Planned Parenthood reportedly hacked: New protest tactic?
A cyberattack has become the latest act of resistance against the group.
Laurie Skrivan/St. Louis Post-Dispatch/AP
Anti-abortion activists have hacked Planned Parenthood’s website, gaining access to its online database and employee information, according to the group.
The organization has turned to the FBI and the Department of Justice for help with its cybersecurity issues. Meanwhile, the hackers, self-proclaimed “social justice warriors” are threatening to release the company’s internal emails, the Daily Dot reported.
Planned Parenthood has faced criticism since two videos were leaked earlier this month that the organization's critics say show it illicitly sells aborted fetal tissue for medical research.
Executive Vice President Dawn Laguens did not say whether or not the hack attempt was successful, but emphasized the potential risk to Planned Parenthood employees.
"Extremists have broken laws, harassed our doctors and patients, produced hack videos, and now are claiming to have committed a gross invasion of privacy – one that, if true, could potentially put our staff members at risk," she said in a statement.
Since the release of the videos, conservatives have launched an effort in Congress to revoke Planned Parenthood’s $500 million a year in federal funding. Republican presidential candidate Sen. Rand Paul fast-tracked legislation to halt funding last week. House majority leader Rep. Kevin McCarthy (R) of California said Monday at a news conference Congress should immediately de-fund the group while investigations are underway.
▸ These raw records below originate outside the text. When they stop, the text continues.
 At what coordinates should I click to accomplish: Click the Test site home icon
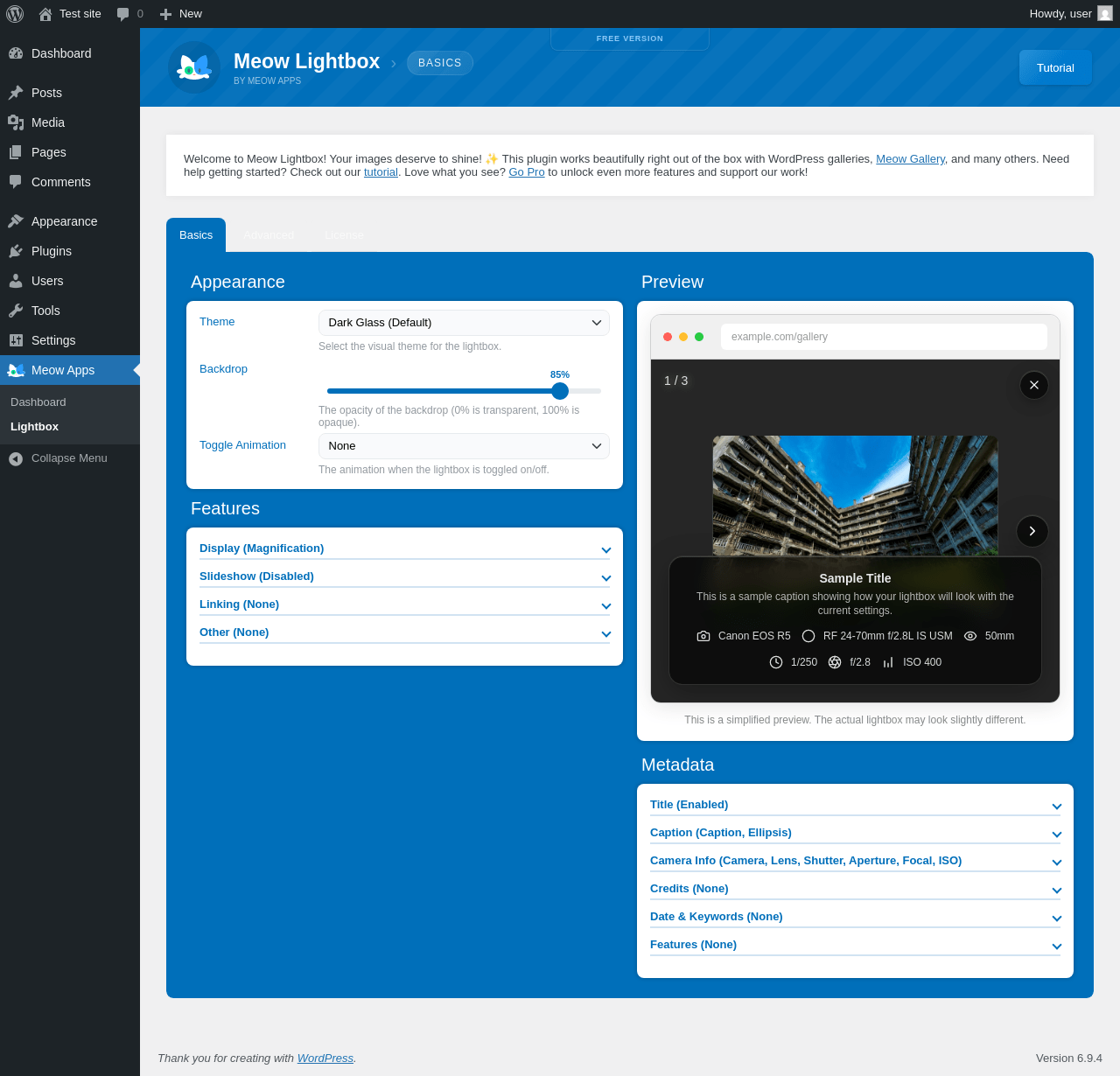pyautogui.click(x=46, y=14)
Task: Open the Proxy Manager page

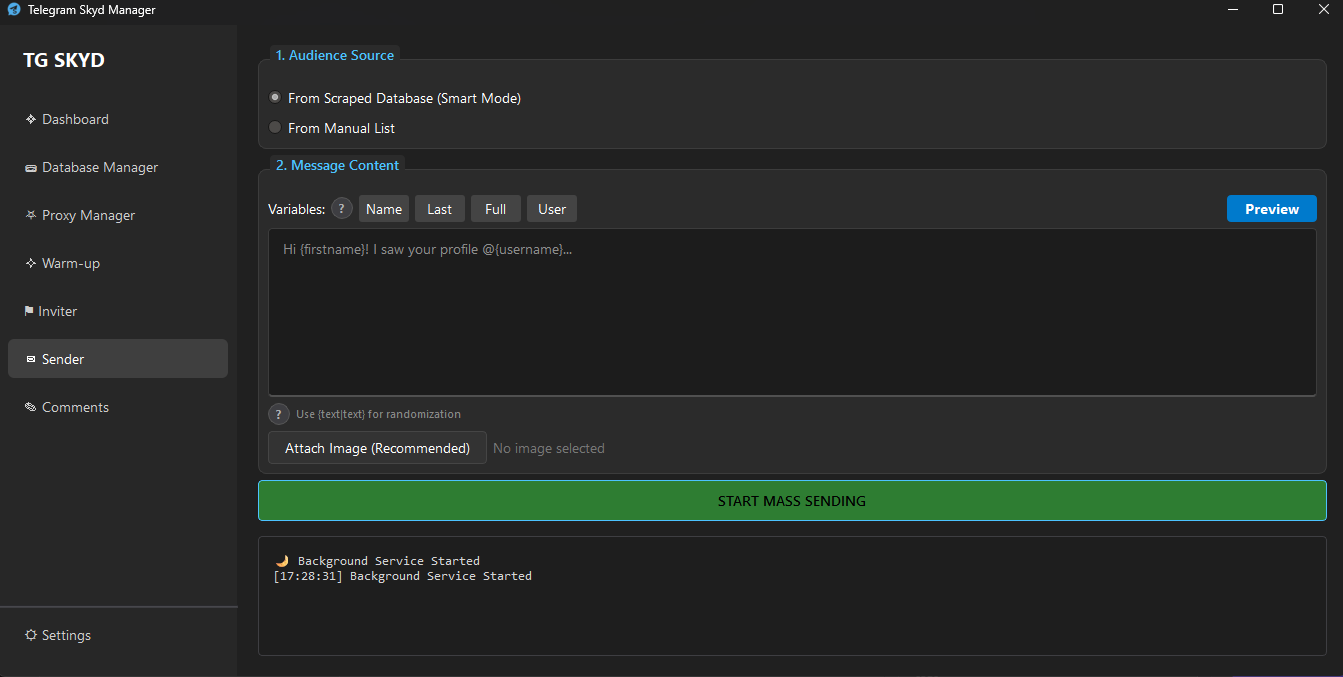Action: [88, 215]
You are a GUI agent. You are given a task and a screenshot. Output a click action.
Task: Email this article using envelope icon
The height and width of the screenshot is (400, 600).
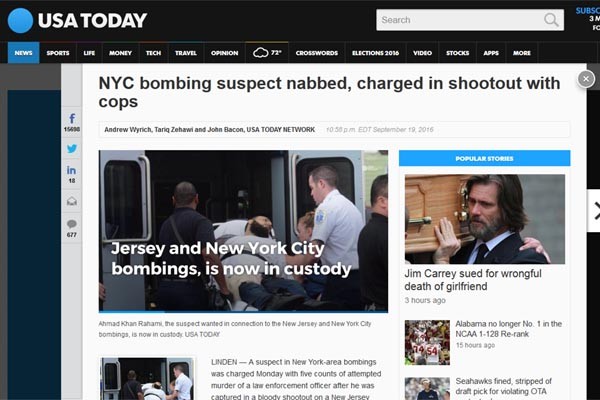click(72, 201)
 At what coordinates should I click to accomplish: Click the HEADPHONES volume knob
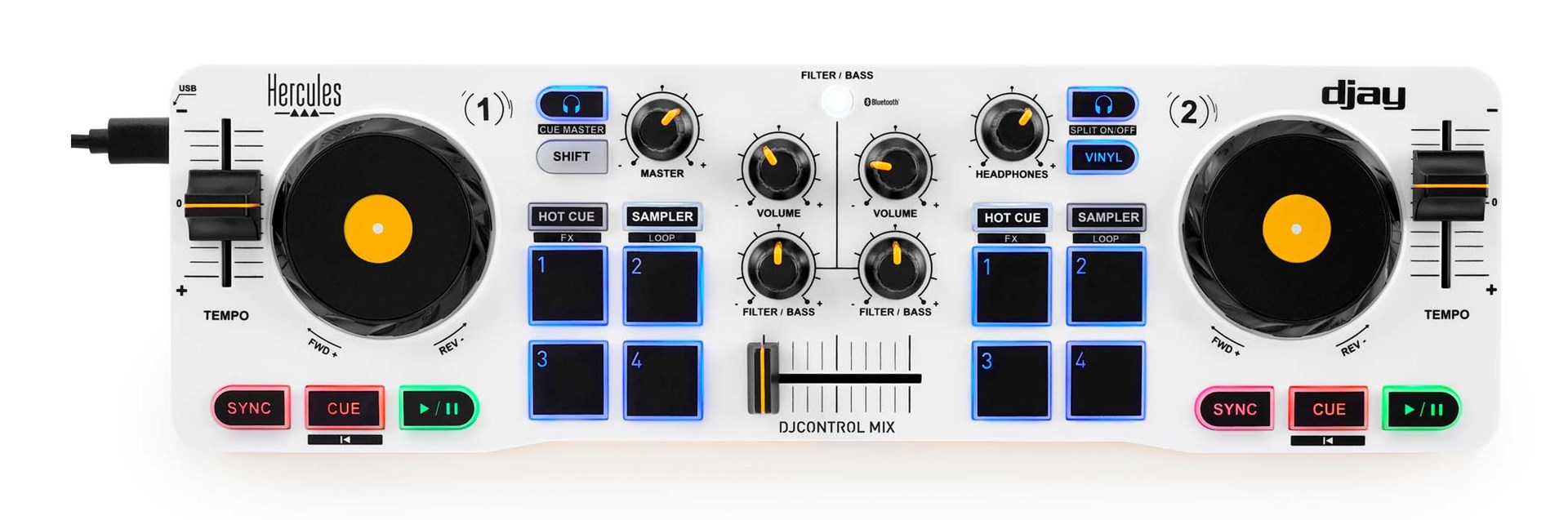point(1011,129)
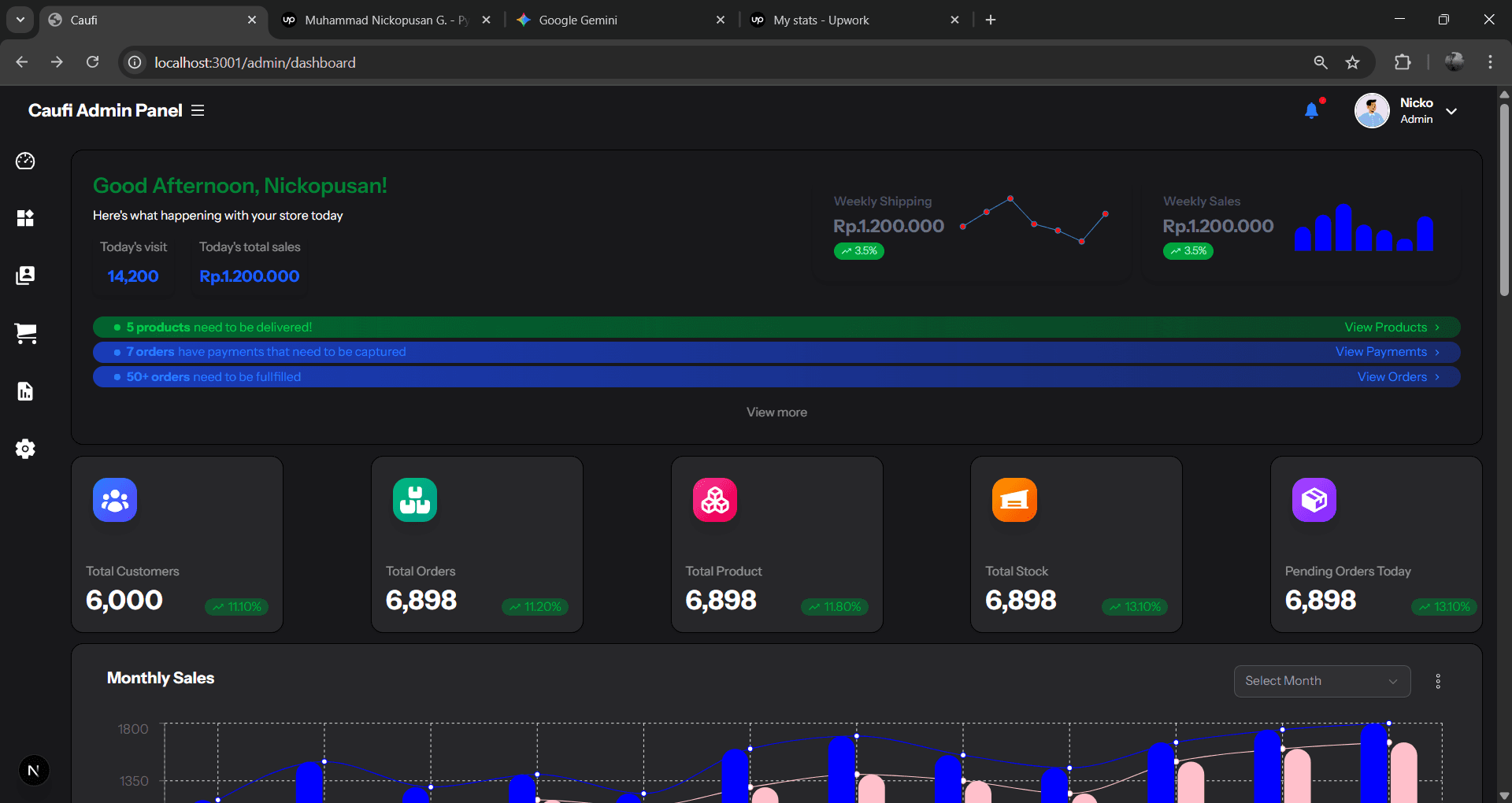Open the settings gear in sidebar
Viewport: 1512px width, 803px height.
pos(25,449)

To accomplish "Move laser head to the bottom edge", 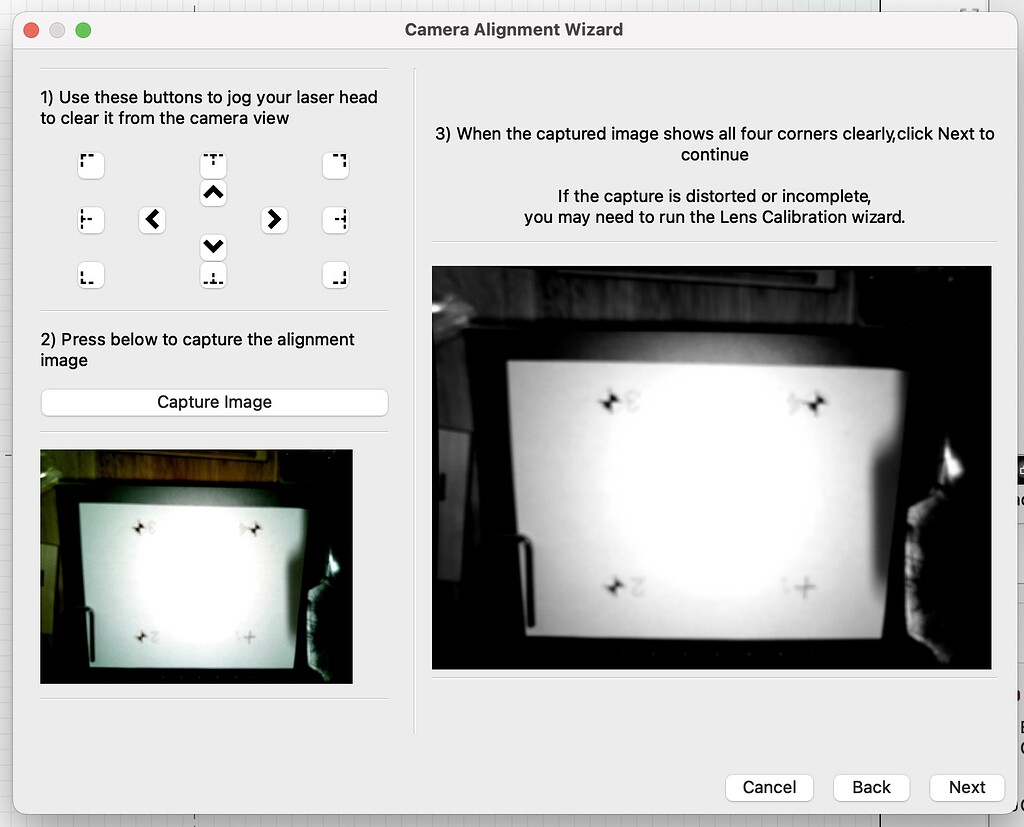I will (x=213, y=275).
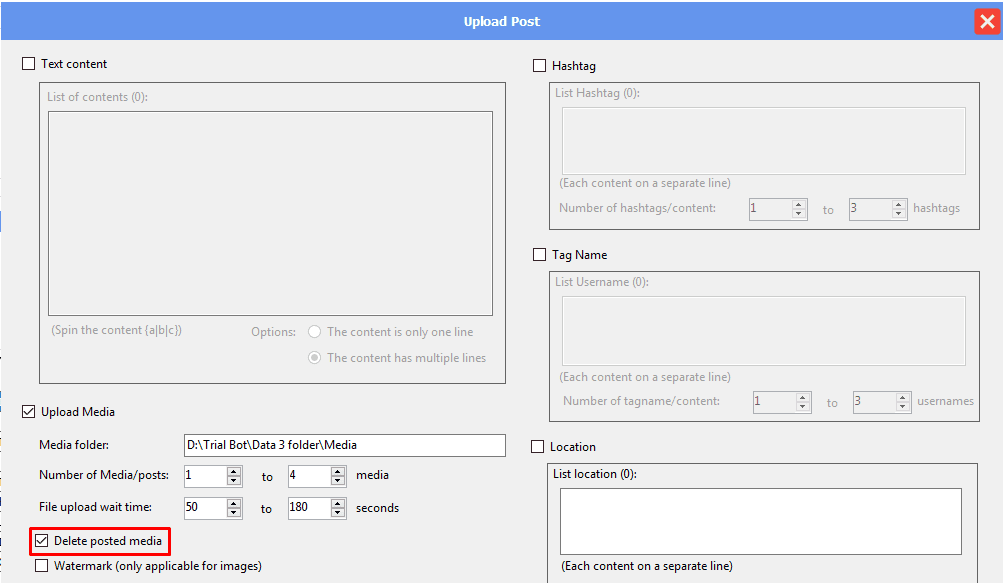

"These are serious questions and regardless of where anybody stands on the issue, knowing the doubt of what's going on here, is this a place that tax dollars should be spent?" he said.
Planned Parenthood maintains it has never done anything illegal, and said the videos – covertly recorded by anti-abortion group Center for Medical Progress – are part of a larger campaign against the organization and against abortion rights.
The Christian Science Monitor’s Linda Feldmann wrote last year on the 41st anniversary of the abortion rights precedent-setting Supreme Court decision Roe v. Wade:
A wave of state laws in recent years has added new regulations to the practice of abortion, mostly in Republican-leaning states, as well as in some political battlegrounds. Some clinics have closed, and courts have fielded numerous legal challenges, some of which could reach the Supreme Court – an opportunity, abortion foes hope, to chip away at or even overturn [Roe v. Wade] and other abortion precedents.
Since 1990, when abortions in the United States peaked at 1.6 million, the annual number has declined to about 1.1 million, another data point for which abortion opponents claim credit.”
Anti-Planned Parenthood rallies are also taking place around the country, including one in Las Vegas later today.
This report contains material from Reuters.
[Editor's note: The original version of this article misidentified what Planned Parenthood opponents say the group was making available for medical research.]